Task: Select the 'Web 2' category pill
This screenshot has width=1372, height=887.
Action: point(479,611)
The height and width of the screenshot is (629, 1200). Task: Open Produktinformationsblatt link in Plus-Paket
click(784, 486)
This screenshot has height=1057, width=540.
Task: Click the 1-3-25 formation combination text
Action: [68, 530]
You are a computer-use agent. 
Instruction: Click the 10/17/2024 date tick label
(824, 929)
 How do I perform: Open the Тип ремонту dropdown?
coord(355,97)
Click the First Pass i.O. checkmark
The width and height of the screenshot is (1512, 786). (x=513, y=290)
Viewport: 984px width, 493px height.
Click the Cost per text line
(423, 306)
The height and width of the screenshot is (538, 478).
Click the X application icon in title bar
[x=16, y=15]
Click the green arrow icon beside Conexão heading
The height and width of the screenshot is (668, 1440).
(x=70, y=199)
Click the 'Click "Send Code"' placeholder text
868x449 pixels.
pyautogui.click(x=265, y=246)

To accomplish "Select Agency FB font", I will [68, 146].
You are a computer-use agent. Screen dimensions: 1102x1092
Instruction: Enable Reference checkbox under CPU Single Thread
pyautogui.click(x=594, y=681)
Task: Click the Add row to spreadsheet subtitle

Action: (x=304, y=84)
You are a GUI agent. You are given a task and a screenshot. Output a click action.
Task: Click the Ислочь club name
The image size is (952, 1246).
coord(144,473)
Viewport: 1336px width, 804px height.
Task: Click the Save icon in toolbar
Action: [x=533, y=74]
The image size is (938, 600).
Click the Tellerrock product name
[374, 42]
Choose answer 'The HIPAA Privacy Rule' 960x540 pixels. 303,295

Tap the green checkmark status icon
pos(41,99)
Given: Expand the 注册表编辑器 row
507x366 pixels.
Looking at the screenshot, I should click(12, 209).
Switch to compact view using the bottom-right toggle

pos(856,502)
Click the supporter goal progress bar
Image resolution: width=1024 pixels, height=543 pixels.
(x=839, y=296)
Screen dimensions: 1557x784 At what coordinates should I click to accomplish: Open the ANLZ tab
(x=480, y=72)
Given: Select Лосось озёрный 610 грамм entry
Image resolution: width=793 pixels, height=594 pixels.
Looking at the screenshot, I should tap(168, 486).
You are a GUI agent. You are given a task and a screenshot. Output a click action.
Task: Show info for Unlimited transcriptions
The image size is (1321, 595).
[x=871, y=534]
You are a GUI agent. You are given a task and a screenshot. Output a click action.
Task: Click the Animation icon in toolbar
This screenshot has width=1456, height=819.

::::::::

▶ _YOUR INSTRUCTIONS_:
Rewrite every line of the records above as a JSON list of strings, one string per line, leaving out blank lines.

▶ _ANSWER IN FULL_:
[
  "Task: Select the 'Web 2' category pill",
  "This screenshot has width=1372, height=887.",
  "Action: point(479,611)",
  "The height and width of the screenshot is (629, 1200). Task: Open Produktinformationsblatt link in Plus-Paket",
  "click(784, 486)",
  "This screenshot has height=1057, width=540.",
  "Task: Click the 1-3-25 formation combination text",
  "Action: [68, 530]",
  "You are a computer-use agent. ",
  "Instruction: Click the 10/17/2024 date tick label",
  "(824, 929)",
  " How do I perform: Open the Тип ремонту dropdown?",
  "coord(355,97)",
  "Click the First Pass i.O. checkmark",
  "The width and height of the screenshot is (1512, 786). (x=513, y=290)",
  "Viewport: 984px width, 493px height.",
  "Click the Cost per text line",
  "(423, 306)",
  "The height and width of the screenshot is (538, 478).",
  "Click the X application icon in title bar",
  "[x=16, y=15]",
  "Click the green arrow icon beside Conexão heading",
  "The height and width of the screenshot is (668, 1440).",
  "(x=70, y=199)",
  "Click the 'Click \"Send Code\"' placeholder text",
  "868x449 pixels.",
  "pyautogui.click(x=265, y=246)",
  "To accomplish \"Select Agency FB font\", I will [68, 146].",
  "You are a computer-use agent. Screen dimensions: 1102x1092",
  "Instruction: Enable Reference checkbox under CPU Single Thread",
  "pyautogui.click(x=594, y=681)",
  "Task: Click the Add row to spreadsheet subtitle",
  "Action: (x=304, y=84)",
  "You are a GUI agent. You are given a task and a screenshot. Output a click action.",
  "Task: Click the Ислочь club name",
  "The image size is (952, 1246).",
  "coord(144,473)",
  "Viewport: 1336px width, 804px height.",
  "Task: Click the Save icon in toolbar",
  "Action: [x=533, y=74]",
  "The image size is (938, 600).",
  "Click the Tellerrock product name",
  "[374, 42]",
  "Choose answer 'The HIPAA Privacy Rule' 960x540 pixels. 303,295",
  "Tap the green checkmark status icon",
  "pos(41,99)",
  "Given: Expand the 注册表编辑器 row",
  "507x366 pixels.",
  "Looking at the screenshot, I should click(12, 209).",
  "Switch to compact view using the bottom-right toggle",
  "pos(856,502)",
  "Click the supporter goal progress bar",
  "Image resolution: width=1024 pixels, height=543 pixels.",
  "(x=839, y=296)",
  "Screen dimensions: 1557x784 At what coordinates should I click to accomplish: Open the ANLZ tab",
  "(x=480, y=72)",
  "Given: Select Лосось озёрный 610 грамм entry",
  "Image resolution: width=793 pixels, height=594 pixels.",
  "Looking at the screenshot, I should tap(168, 486).",
  "You are a GUI agent. You are given a task and a screenshot. Output a click action.",
  "Task: Show info for Unlimited transcriptions",
  "The image size is (1321, 595).",
  "[x=871, y=534]",
  "You are a GUI agent. You are given a task and a screenshot. Output a click action.",
  "Task: Click the Animation icon in toolbar",
  "This screenshot has width=1456, height=819."
]